People work for passion and for pay
It is not an unreasonable expectation that people will be recompensed fairly for their work. It is for this reason that we refuse to advertise unpaid internships through Creative Access. Pay matters.
Candidates need the full range of information available to them to make informed choices about their careers and their lives, and that includes specific information about remuneration.
If you are transparent with salary details you can help ensure that the correct calibre of candidates apply. Applicants can better gauge what level of experience is required for the roles they’re applying to.
Walk the talk
Our candidates come from groups that are already under-represented in the creative industries. Our pool of candidates is predominantly formed of:
- Women (who already know they are underpaid compared to men)
- Black, Asian, and ethnically diverse groups (who already know they are underpaid compared to their white peers, especially in London)
- People from low-socio economic backgrounds (who already know they are underpaid compared to their peers from more affluent backgrounds)
- People living with disabilities (who already know they are underpaid compared to those who don’t have disabilities)
These candidates are not just looking to work anywhere. They’re looking for an organisation where they will feel valued, and that has a positive, transparent, and inclusive company culture in which they can truly thrive. Starting your relationship with candidates by deliberately withholding key information from them points to a lack of trust and openness, which will raise alarm bells about your company’s practices. Whilst you may be working with us in an attempt to reach great candidates from under-represented groups, by withholding salary information you’re actually inadvertently repelling the best of them.
A practice that entrenches inequalities
When salaries are not stated, compensation can become a matter of negotiation. When salaries are decided through private negotiations, the result is often that pay inequalities are compounded for those from under-represented groups. By stating the salary, you are sending a signal that what you’re offering is fair and that you are ensuring that anyone who applies can access that fair pay.
“When I was looking for jobs and I came across ones that were listed as ‘competitive pay’, I skipped them,” one candidate who was job-hunting last summer told us. “Applications take a lot of time and it’s disheartening to go a long way in the hiring process to then discover that pay is lower than you expected. This has happened to me before and I had to turn the role down because I couldn’t live off that wage. Now when I see a role listed as ‘competitive’, to me it screams ‘low pay’.”
This experience is consistent with other reasons we’ve heard from candidates about why they avoid jobs where the salary isn’t stated. They said:
- It gives out a bad vibe about the organisation; they appear secretive
- It could be a potential waste of their time to submit an application only to find out that my expectations are way off
- It suggests that current staff are underpaid
- I don’t have a clear idea that my skills and requirements are aligned with the seniority of the role
Aki Schilz, who campaigns to improve salary transparency in publishing, believes that it’s a simple and positive step to make salaries for roles more transparent, especially at entry level.

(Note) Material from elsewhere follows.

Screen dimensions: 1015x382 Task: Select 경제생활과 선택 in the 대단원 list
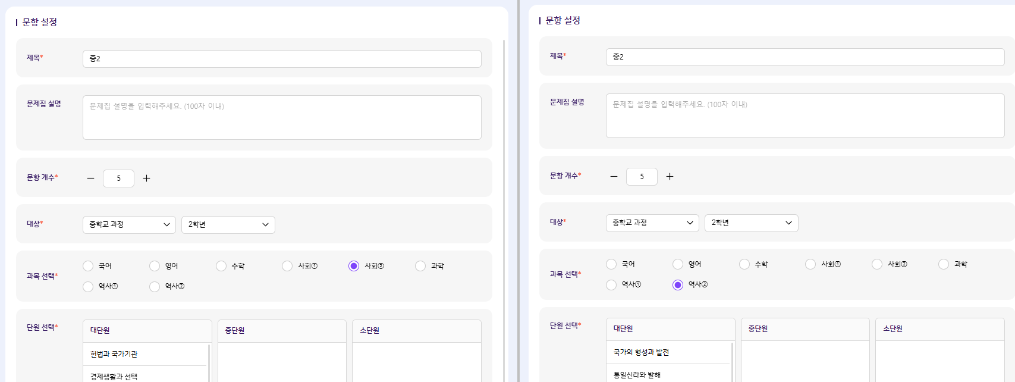(114, 376)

“If we’re to start addressing inequalities, we have to have a cultural shift and that’s got to start somewhere simple and easy – at entry level. From the outside, you have no idea as an applicant wanting an entry-level job who’s new to this [what a fair salary is]. It’s putting far too much expectation on the person applying and there’s not enough accountability from those working in those organisations.”
What should you do?
Quite simply, state the salary from the outset every time.
Salary ranges are fine; candidates understand this, and can prepare for a fair negotiation within a clear range. ‘Dependant on experience’ without a salary range is just as unhelpful as saying ‘competitive’.
Sometimes you might be unsure as to how senior to pitch a role and therefore you’re not sure what the salary range is; just include a wider salary range to cover the lower and upper ends. Alternatively, advertise two roles at two different levels with the respective salaries stated.
Ultimately, a job advert is often a candidate’s first detailed look into you as an organisation. Show that you’re open and fair. Show that you value diversity and inclusion. Show that you respect that candidate’s time. Show all of this by simply showing the salary.